Nuclear medicine is a subspecialty within the field of radiology that uses very small amounts of radioactive material to diagnose or treat disease and other abnormalities within the body. Nuclear medicine imaging procedures are noninvasive and usually painless medical tests that help physicians diagnose medical conditions. These imaging scans use radioactive materials called a radiopharmaceutical or radiotracer. Depending on the type of nuclear medicine exam, the radiotracer is injected into a vein, swallowed by mouth or inhaled as a gas and eventually collects in the area of the body being examined, where it gives off energy in the form of gamma rays.
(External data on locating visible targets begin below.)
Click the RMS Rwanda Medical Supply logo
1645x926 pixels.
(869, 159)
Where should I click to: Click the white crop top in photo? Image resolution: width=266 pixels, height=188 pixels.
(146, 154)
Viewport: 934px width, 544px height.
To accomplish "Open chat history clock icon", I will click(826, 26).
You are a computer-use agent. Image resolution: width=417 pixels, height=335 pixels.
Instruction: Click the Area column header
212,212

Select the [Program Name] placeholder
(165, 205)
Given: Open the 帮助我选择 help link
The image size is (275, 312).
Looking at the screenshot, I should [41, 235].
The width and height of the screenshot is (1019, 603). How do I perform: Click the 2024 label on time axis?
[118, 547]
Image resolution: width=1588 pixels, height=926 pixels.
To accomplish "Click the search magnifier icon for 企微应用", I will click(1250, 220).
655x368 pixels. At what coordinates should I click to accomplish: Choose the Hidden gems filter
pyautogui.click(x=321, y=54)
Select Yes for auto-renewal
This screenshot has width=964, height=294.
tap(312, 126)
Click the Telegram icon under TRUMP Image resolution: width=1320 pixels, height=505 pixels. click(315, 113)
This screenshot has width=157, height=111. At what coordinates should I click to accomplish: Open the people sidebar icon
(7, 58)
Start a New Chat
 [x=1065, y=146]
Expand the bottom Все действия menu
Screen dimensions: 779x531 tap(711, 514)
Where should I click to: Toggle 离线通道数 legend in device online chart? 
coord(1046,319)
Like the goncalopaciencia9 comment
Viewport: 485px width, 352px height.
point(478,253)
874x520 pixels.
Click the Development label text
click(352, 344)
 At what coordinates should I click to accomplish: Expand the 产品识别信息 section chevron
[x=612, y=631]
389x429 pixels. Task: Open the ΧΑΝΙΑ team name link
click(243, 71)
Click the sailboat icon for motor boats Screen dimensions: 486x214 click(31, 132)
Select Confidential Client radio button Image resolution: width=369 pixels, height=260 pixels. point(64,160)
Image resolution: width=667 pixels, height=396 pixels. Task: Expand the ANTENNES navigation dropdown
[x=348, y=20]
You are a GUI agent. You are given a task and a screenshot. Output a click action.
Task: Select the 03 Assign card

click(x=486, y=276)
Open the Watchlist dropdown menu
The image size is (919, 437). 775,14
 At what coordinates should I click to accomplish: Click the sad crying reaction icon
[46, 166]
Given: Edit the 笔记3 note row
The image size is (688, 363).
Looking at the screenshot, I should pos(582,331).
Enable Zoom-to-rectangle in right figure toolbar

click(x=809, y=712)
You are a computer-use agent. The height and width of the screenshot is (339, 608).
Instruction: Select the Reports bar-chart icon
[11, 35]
This energy is detected by a device called a gamma camera, a (positron emission tomography) PET scanner and/or probe. These devices work together with a computer to measure the amount of radiotracer absorbed by your body and to produce special pictures offering details on both the structure and function of organs and other internal body parts. Nuclear medicine images can be superimposed with computed tomography to produce special views, a practice known as image fusion or co-registration. These views allow the information from two different studies to be correlated and interpreted on one image, leading to more precise information and accurate diagnoses. Nuclear medicine also offers therapeutic procedures that uses radioactive material to treat some benign or malignant conditions.